+++ RECORDS FOR THIS TASK +++
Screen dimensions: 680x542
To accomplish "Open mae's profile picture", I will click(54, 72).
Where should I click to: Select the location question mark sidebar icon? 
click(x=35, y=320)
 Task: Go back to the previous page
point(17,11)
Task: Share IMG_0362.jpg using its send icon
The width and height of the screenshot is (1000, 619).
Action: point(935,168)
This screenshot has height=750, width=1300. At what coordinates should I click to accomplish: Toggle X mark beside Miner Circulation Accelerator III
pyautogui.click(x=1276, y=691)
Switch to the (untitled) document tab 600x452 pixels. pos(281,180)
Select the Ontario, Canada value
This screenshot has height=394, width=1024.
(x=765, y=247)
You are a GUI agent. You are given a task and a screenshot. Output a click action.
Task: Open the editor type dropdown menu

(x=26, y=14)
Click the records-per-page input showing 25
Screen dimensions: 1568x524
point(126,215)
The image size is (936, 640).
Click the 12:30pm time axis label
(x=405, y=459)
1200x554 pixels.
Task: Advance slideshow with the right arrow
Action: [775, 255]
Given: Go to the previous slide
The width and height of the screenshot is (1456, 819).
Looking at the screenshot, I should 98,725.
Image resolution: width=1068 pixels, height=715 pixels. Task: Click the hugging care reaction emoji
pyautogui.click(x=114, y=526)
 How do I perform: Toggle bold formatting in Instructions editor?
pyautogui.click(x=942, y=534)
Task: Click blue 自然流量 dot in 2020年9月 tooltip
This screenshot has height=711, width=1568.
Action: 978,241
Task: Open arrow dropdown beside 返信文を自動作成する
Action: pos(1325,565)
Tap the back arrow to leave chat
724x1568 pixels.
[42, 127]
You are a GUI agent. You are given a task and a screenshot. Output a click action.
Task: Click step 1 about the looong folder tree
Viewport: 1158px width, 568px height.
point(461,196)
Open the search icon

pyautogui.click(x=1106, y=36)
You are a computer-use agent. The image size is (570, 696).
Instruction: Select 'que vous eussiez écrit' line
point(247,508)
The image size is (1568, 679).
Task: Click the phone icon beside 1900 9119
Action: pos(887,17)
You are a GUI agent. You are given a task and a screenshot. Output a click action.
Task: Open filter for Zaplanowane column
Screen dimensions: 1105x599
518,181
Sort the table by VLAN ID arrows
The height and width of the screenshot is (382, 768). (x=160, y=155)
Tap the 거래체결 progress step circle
+++
## PROBLEM TO WORK ON
Top to bottom, the records above must be output exactly.

## REPLY
Screen dimensions: 680x542
To accomplish "Open mae's profile picture", I will click(54, 72).
Where should I click to: Select the location question mark sidebar icon? 
click(x=35, y=320)
 Task: Go back to the previous page
point(17,11)
Task: Share IMG_0362.jpg using its send icon
The width and height of the screenshot is (1000, 619).
Action: point(935,168)
This screenshot has height=750, width=1300. At what coordinates should I click to accomplish: Toggle X mark beside Miner Circulation Accelerator III
pyautogui.click(x=1276, y=691)
Switch to the (untitled) document tab 600x452 pixels. pos(281,180)
Select the Ontario, Canada value
This screenshot has height=394, width=1024.
(x=765, y=247)
You are a GUI agent. You are given a task and a screenshot. Output a click action.
Task: Open the editor type dropdown menu

(x=26, y=14)
Click the records-per-page input showing 25
Screen dimensions: 1568x524
point(126,215)
The image size is (936, 640).
Click the 12:30pm time axis label
(x=405, y=459)
1200x554 pixels.
Task: Advance slideshow with the right arrow
Action: [775, 255]
Given: Go to the previous slide
The width and height of the screenshot is (1456, 819).
Looking at the screenshot, I should 98,725.
Image resolution: width=1068 pixels, height=715 pixels. Task: Click the hugging care reaction emoji
pyautogui.click(x=114, y=526)
 How do I perform: Toggle bold formatting in Instructions editor?
pyautogui.click(x=942, y=534)
Task: Click blue 自然流量 dot in 2020年9月 tooltip
This screenshot has height=711, width=1568.
Action: 978,241
Task: Open arrow dropdown beside 返信文を自動作成する
Action: pos(1325,565)
Tap the back arrow to leave chat
724x1568 pixels.
[42, 127]
You are a GUI agent. You are given a task and a screenshot. Output a click action.
Task: Click step 1 about the looong folder tree
Viewport: 1158px width, 568px height.
point(461,196)
Open the search icon

pyautogui.click(x=1106, y=36)
You are a computer-use agent. The image size is (570, 696).
Instruction: Select 'que vous eussiez écrit' line
point(247,508)
The image size is (1568, 679).
Task: Click the phone icon beside 1900 9119
Action: pos(887,17)
You are a GUI agent. You are given a task and a screenshot. Output a click action.
Task: Open filter for Zaplanowane column
Screen dimensions: 1105x599
518,181
Sort the table by VLAN ID arrows
The height and width of the screenshot is (382, 768). (x=160, y=155)
Tap the 거래체결 progress step circle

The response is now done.